Hurricane Matthew Shouldn’t Rain on the Box Office for Long

The upcoming storm is bad timing for “The Girl on the Train,” but bad weather isn’t much of a deterrent to avid movie-goers

Hurricane Matthew
National Weather Service

Movie theaters on Florida’s Atlantic coast are getting ready to shut down Thursday as Hurricane Matthew prepares to make landfall.

And with their Friday status remaining uncertain, that might cause this weekend’s box office to take a dip, which would be bad news for the projected number one movie, Universal’s “The Girl on the Train.”

There’s only so much rabid film fans can do when the theater is closed. Neither snow nor rain nor heat nor gloom of night usually keeps people from going to the movies as long as it’s physically possible to get there, but they can’t control the forces of nature. So while Matthew is forcing cinemas to close for now, don’t expect people to stay away for long, even if they need to paddle their way to the concession line.

Jeff Bock, senior analyst at Exhibitor Relations, said that other than blizzards or similar extreme weather events that physically prevent people from getting to the movies, ordinary bad weather isn’t much of a box office deterrent.

“Outside of some blizzards on the weekends, weather has very little effect on the box office,” he told TheWrap.

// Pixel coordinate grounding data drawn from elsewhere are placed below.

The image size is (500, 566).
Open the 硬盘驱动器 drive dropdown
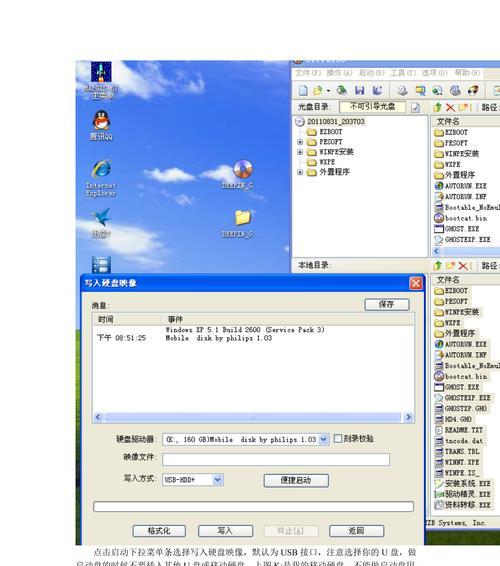point(323,439)
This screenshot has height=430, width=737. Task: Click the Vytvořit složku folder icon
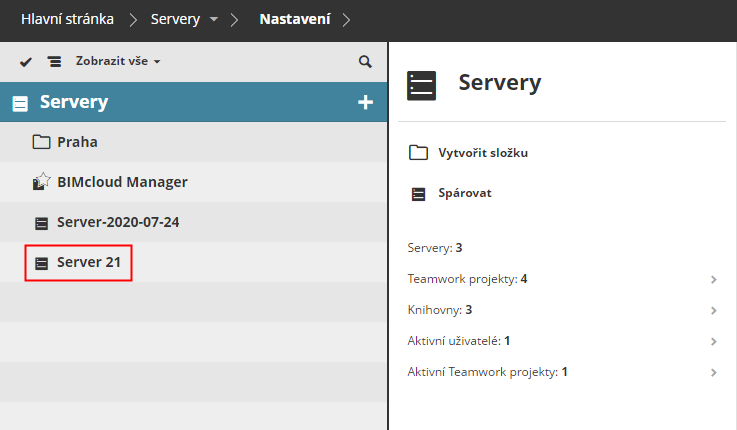pyautogui.click(x=418, y=153)
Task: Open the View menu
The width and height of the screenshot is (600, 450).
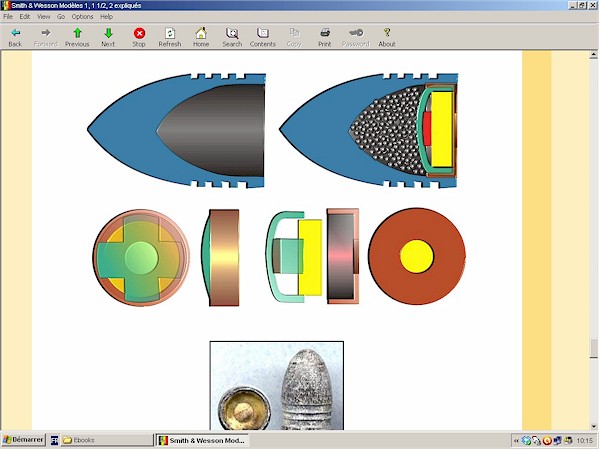Action: point(43,17)
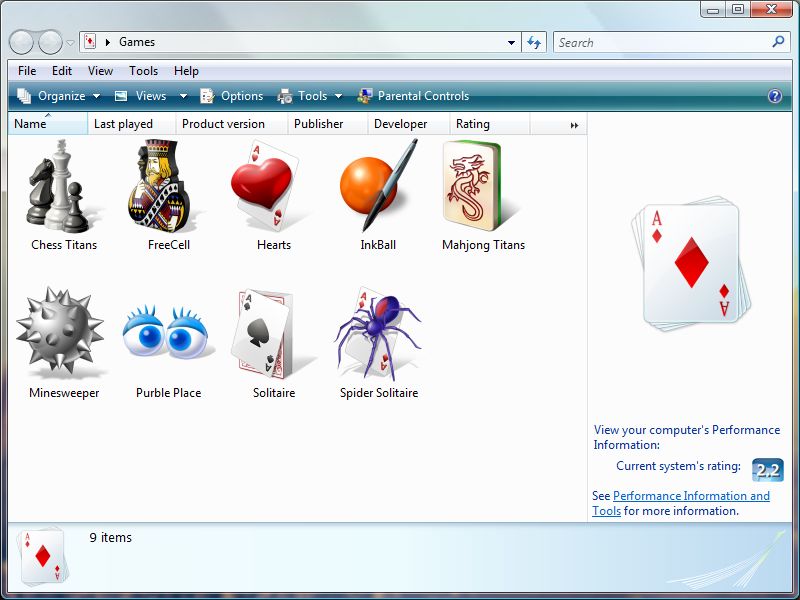Open the File menu
The image size is (800, 600).
(26, 71)
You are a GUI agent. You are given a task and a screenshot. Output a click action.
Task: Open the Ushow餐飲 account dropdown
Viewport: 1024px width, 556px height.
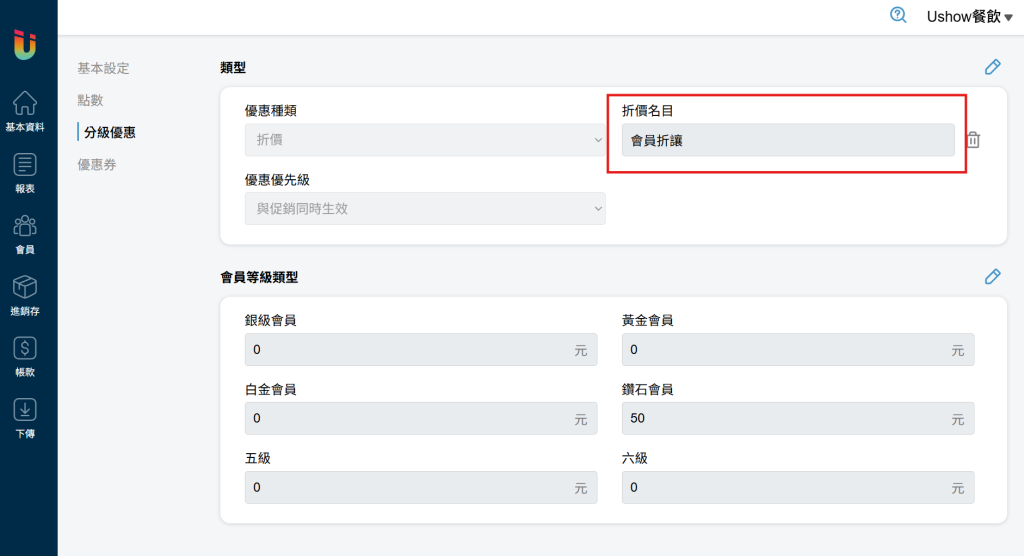click(970, 16)
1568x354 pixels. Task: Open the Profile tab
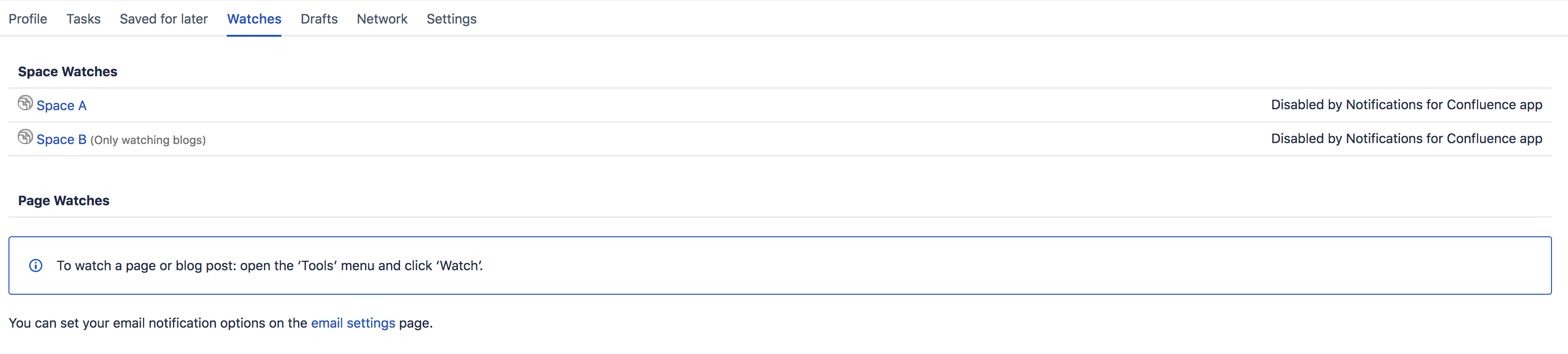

After all, a climate-controlled cinema is the perfect tonic for both a sweltering summer day and a teeth-chattering winter night. And when the sky is opening up and 100-mph winds test the structural integrity of every building, it’s natural to want to get lost in the magic of Hollywood. History appears to prove that out — the box office declined the weekend affected by several notable recent storms, but quickly rebounded, proving movies aren’t just recession-proof — but also waterproof.

Hurricane Sandy, which started bearing down on New York City on Oct. 28, 2012, was one of the few non-snowstorm weather events that appeared to have a material impact on the box office. New York theaters started shutting down by mid-afternoon on the 28th, a Sunday, and BoxOfficeMojo estimated the storm, which flooded subway lines and plunged half of Manhattan into darkness, might have kept business down by as much as 10 percent.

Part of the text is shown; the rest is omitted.